Library
Home / Her Dark Promise / 3. Chapter 3

3. Chapter 3

Chapter three

“ M iss Emilia, how are you feeling?”

She cleared her throat. “I am well, thank you for asking. And how many times do I have to tell you to please call me Emilia,” she scolded gently.

I could barely listen to the two of them talk as I thought back on yesterday. Something didn’t sit well with me. I could feel something in the air, something foul. But I couldn’t place my finger on it.

I drummed my nails against the goblet of wine as Callum laughed. “I don’t think I could do that, Miss Emilia. It is customary to show respect to one’s elders.”

They were talking to each other from across the table, Callum to my right and Emilia to my left. I focused on the food that Emilia had prepared for us this morning. There was a platter of flaky chocolate croissants and blueberry brioche. Next to it was the fresh bread and butter plate. An assortment of smoked salmon, capers, onion, and hard-boiled eggs beside it. Emilia drank lemon and ginger tea while Callum preferred coffee. I always drank wine.
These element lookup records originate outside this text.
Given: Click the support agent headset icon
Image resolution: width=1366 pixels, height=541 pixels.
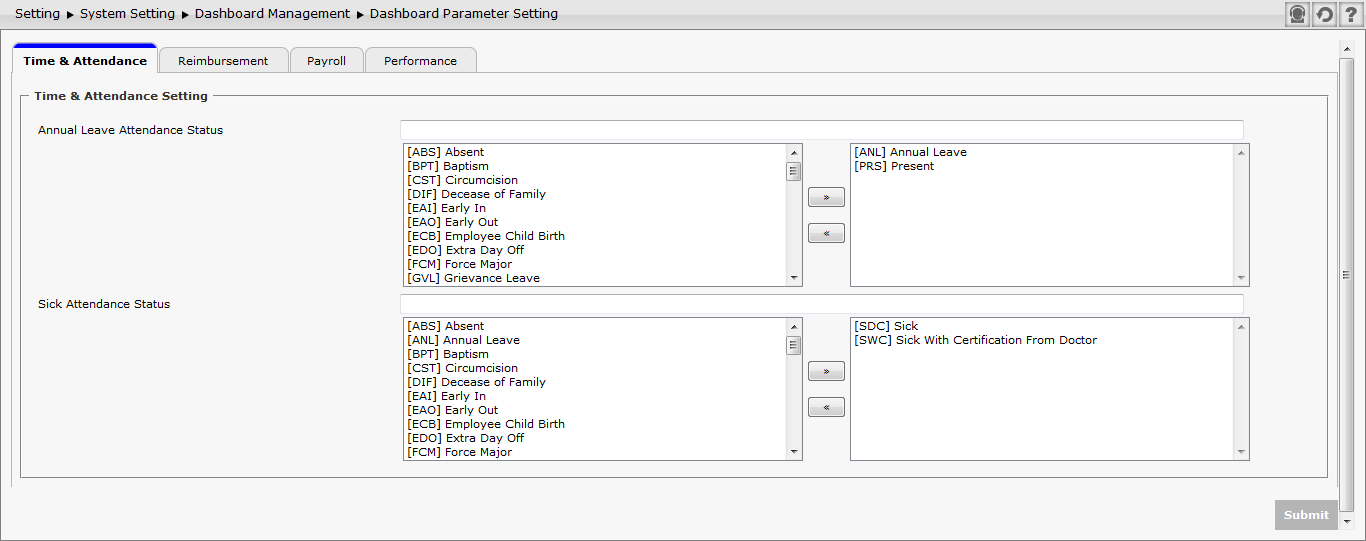Looking at the screenshot, I should click(x=1297, y=14).
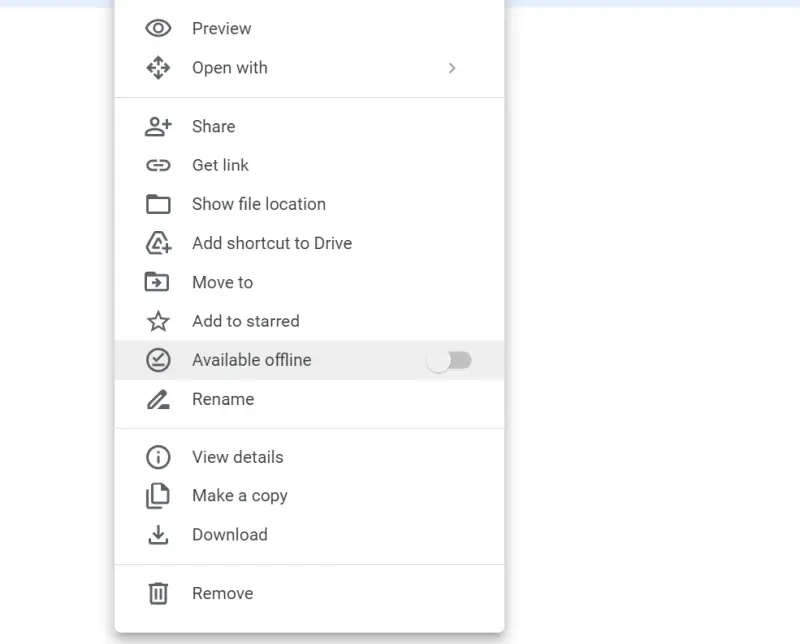Viewport: 800px width, 644px height.
Task: Select Rename in the context menu
Action: click(223, 399)
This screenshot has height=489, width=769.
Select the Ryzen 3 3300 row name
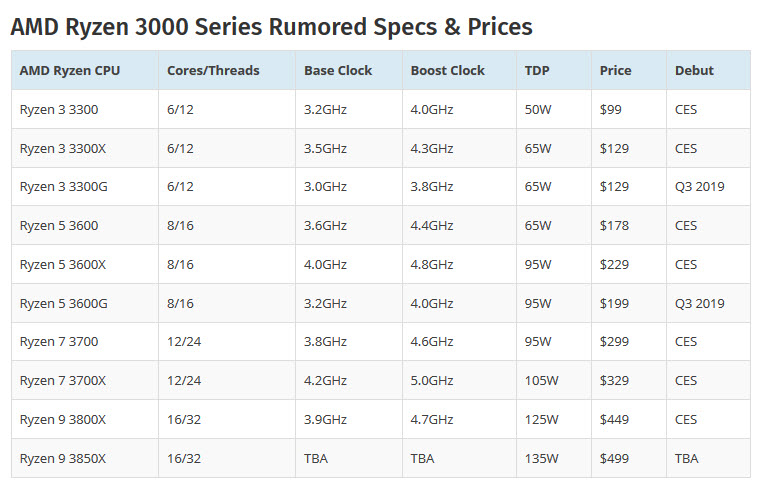[59, 109]
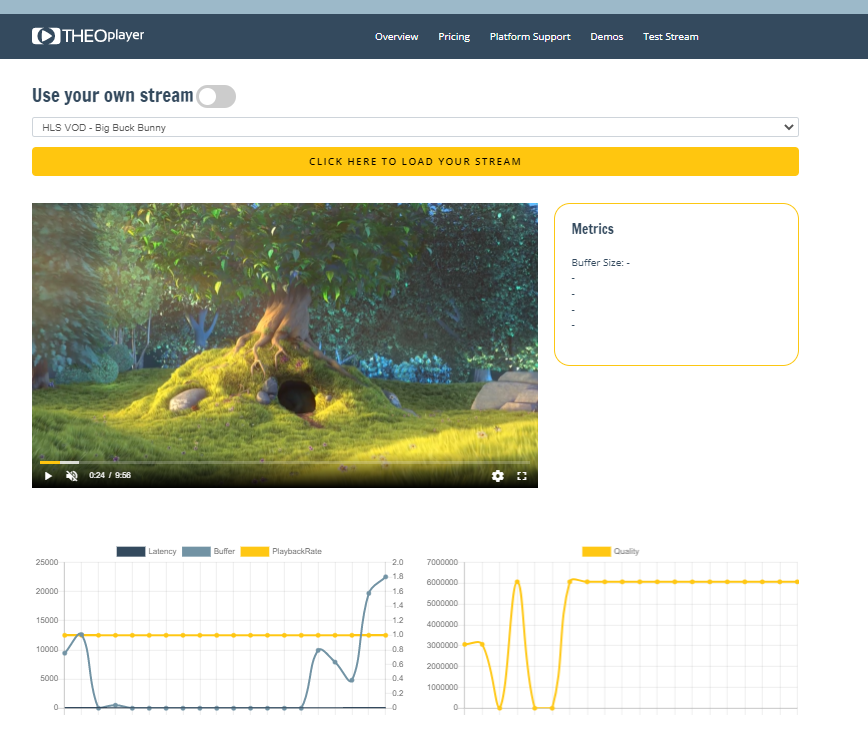Enter fullscreen video mode
The width and height of the screenshot is (868, 739).
coord(521,476)
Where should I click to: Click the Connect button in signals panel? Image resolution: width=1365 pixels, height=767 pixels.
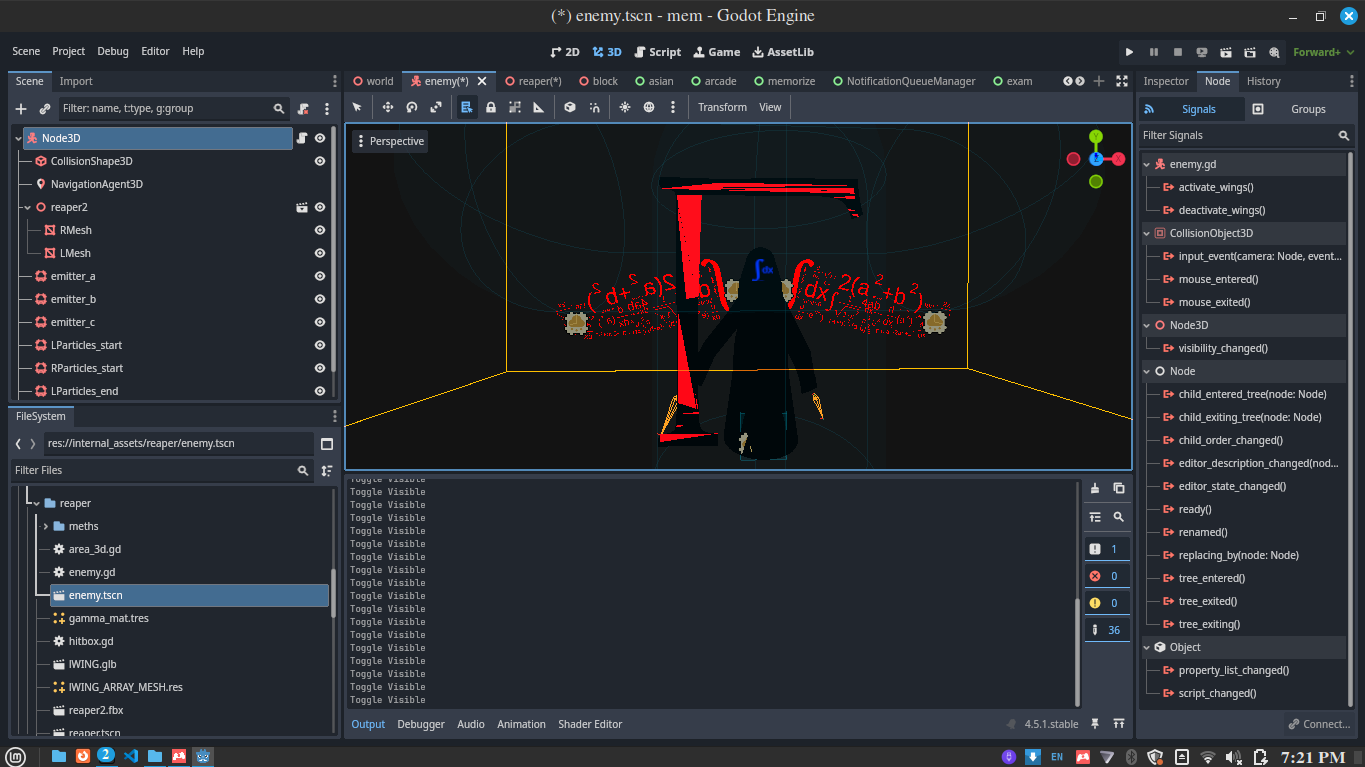[1319, 724]
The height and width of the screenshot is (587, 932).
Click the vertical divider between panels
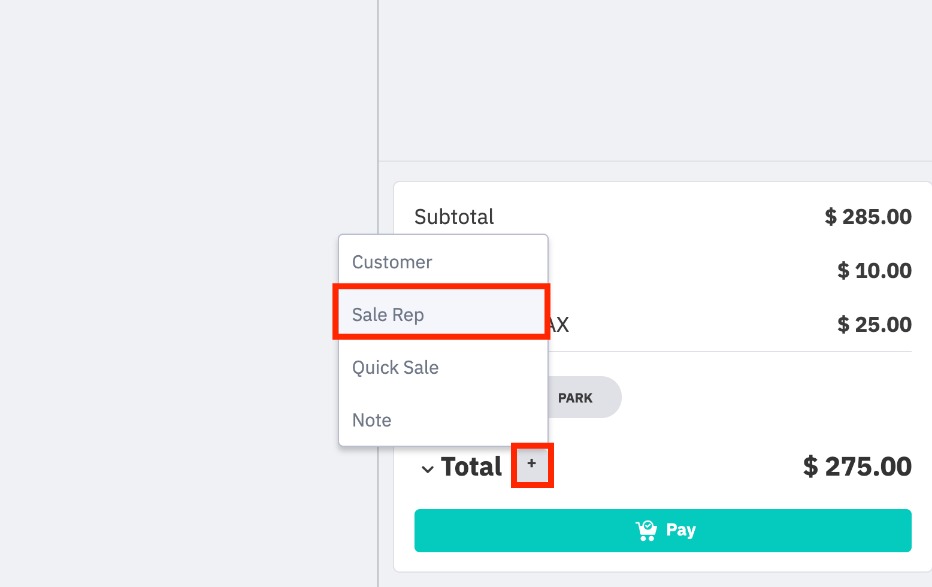click(x=378, y=100)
A meal fit for a queen as she would always tell me. A queen indeed.

Even though she knew that I would barely touch it. My body preferred to live on the hatred that coursed through my body every second of every day. My temper had yet to ease after everything from the day prior. Though I knew I hadn’t allowed their pain to last as long as it should have, the memory of the sounds of their screams put a smile on my face.
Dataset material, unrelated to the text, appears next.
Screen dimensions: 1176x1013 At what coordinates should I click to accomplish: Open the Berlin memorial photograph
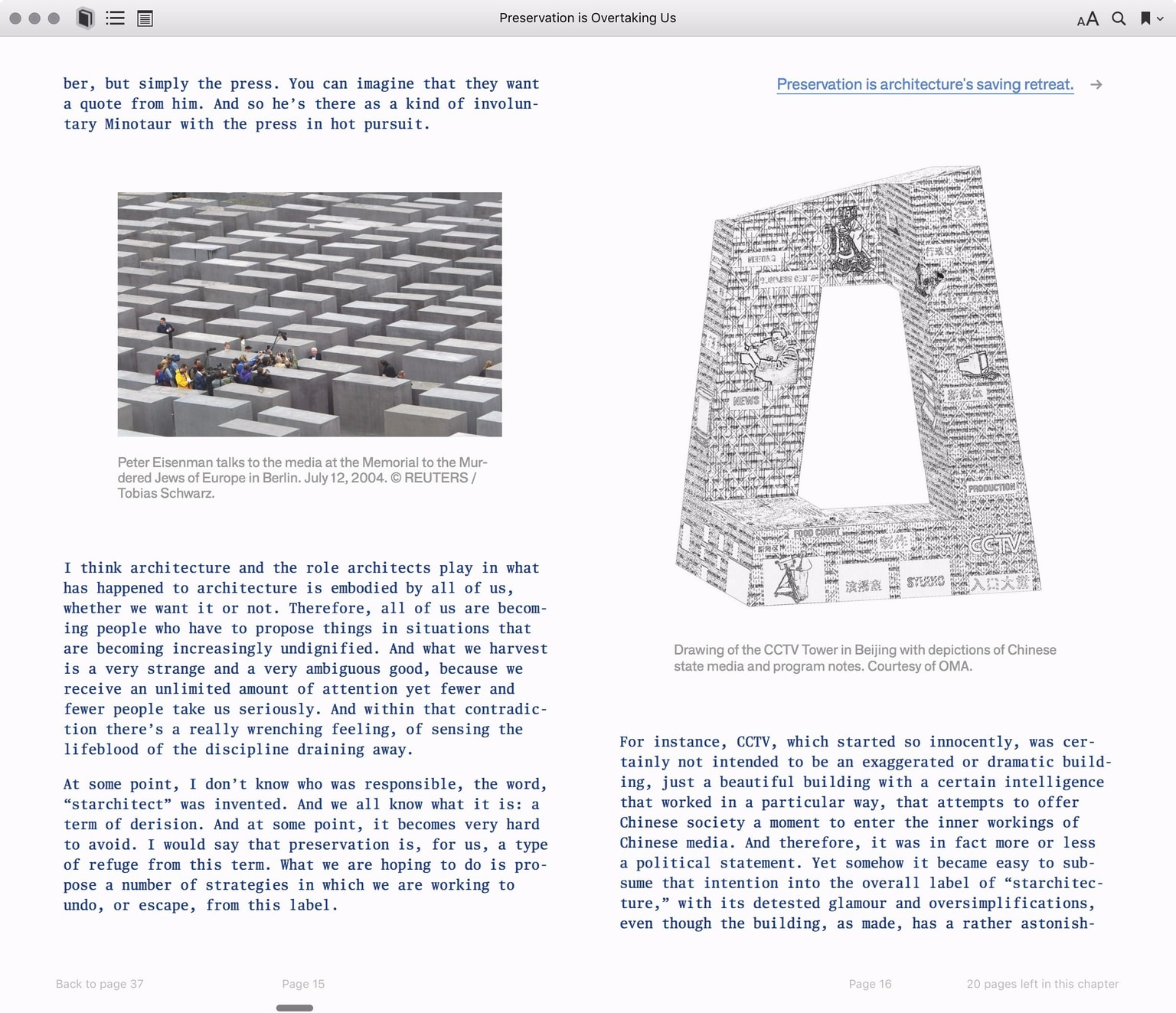309,314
Emilia rolled her eyes. “I am only older than you by four years.” His only response was to shrug playfully while grabbing a piece of bread and biting into it.
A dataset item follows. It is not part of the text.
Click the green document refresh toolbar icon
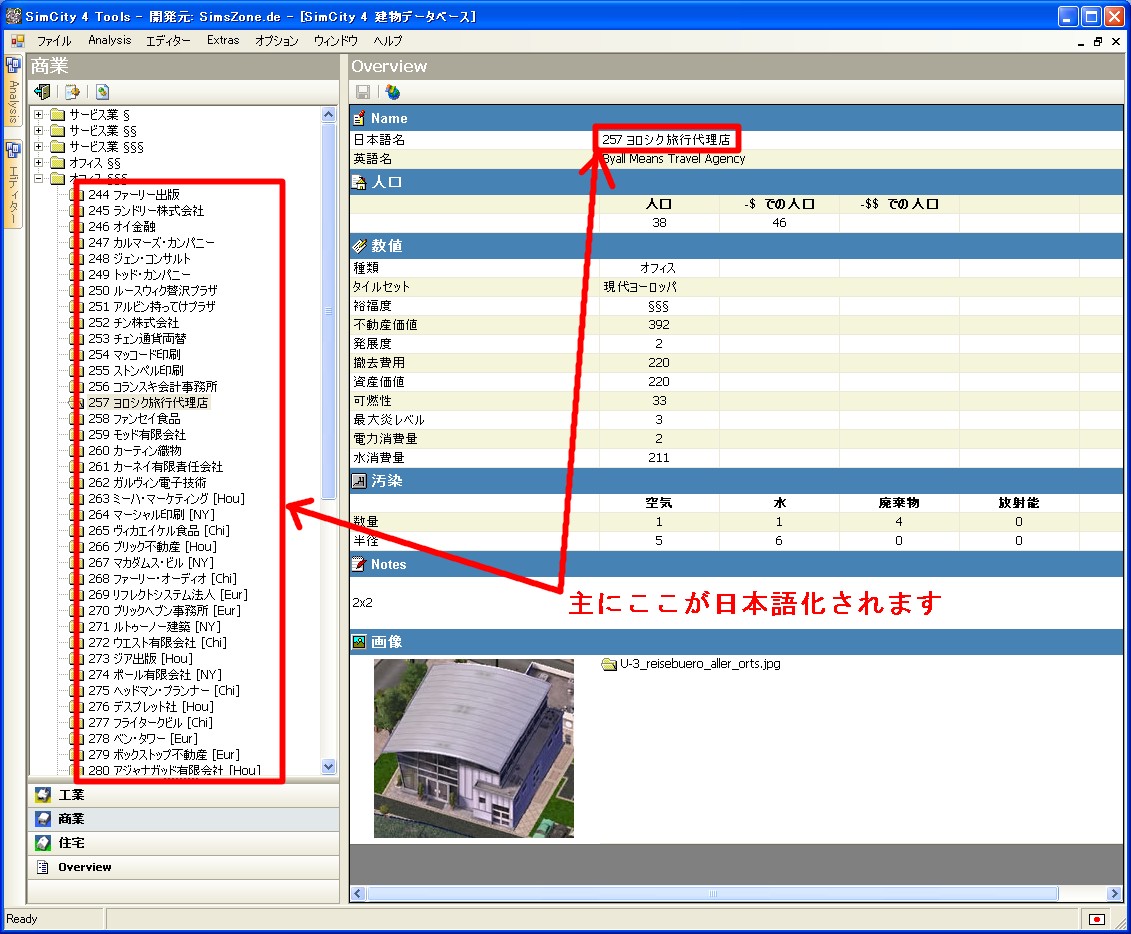The height and width of the screenshot is (934, 1131). [x=102, y=92]
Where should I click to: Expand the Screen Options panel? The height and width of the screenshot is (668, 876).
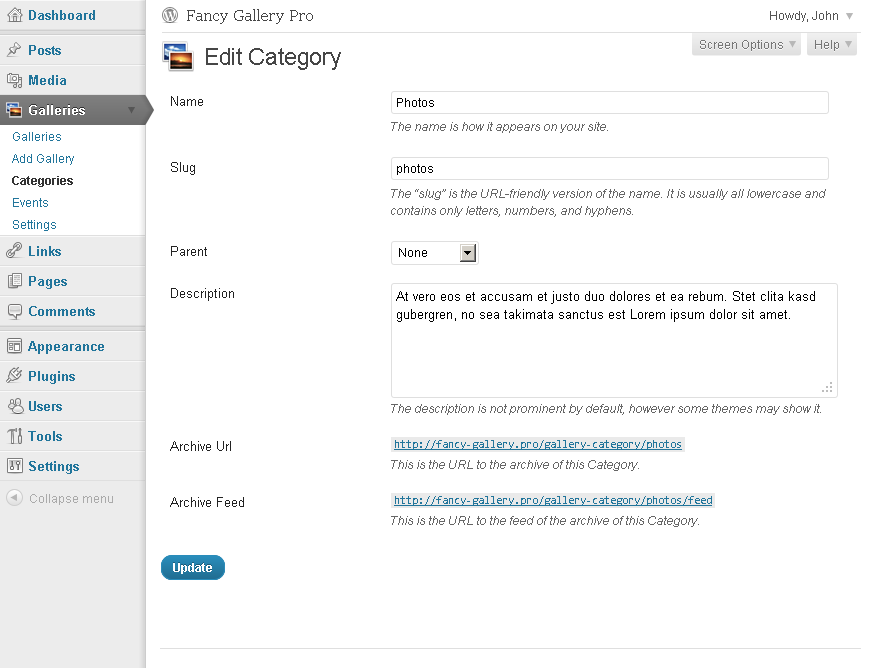tap(746, 45)
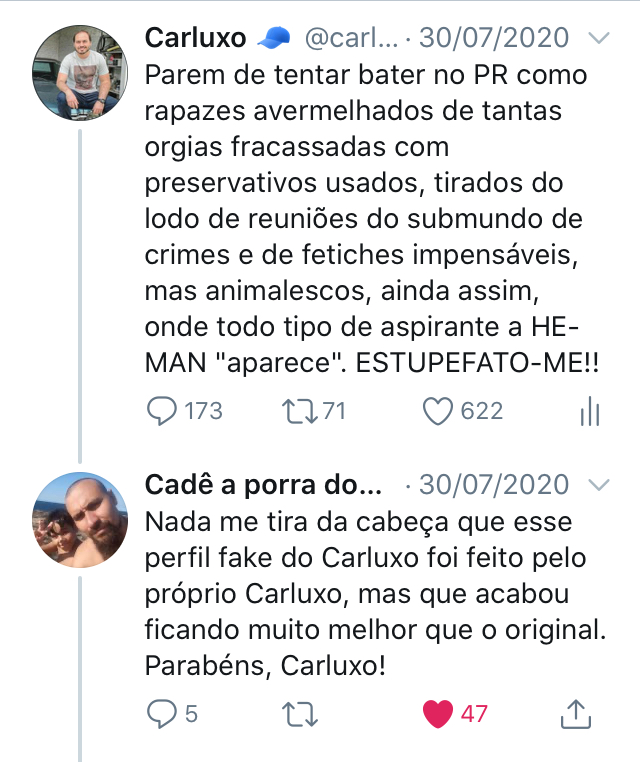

Sometimes I envied their ability to be casual with each other; I could never relax enough to fully let go. Before them, life was easy but incredibly lonely. I carried on with little to fret about, and then they arrived, securing a place in my home—my life—and now I felt anxious daily. What if my powers got out of hand and I harmed them? What if I had to protect them from outsiders and ended up killing them?

“And what about you, your grace?” I heard Callum ask. “How was your hunt?”

He knew just how much I loved a good chase, but he had never seen me in action. I glanced at him over the top of my goblet from my peripheral and smiled triumphantly. “They suffered, but not nearly enough to satiate my appetite.” I took another sip of wine.

You simply can’t control yourself, can you?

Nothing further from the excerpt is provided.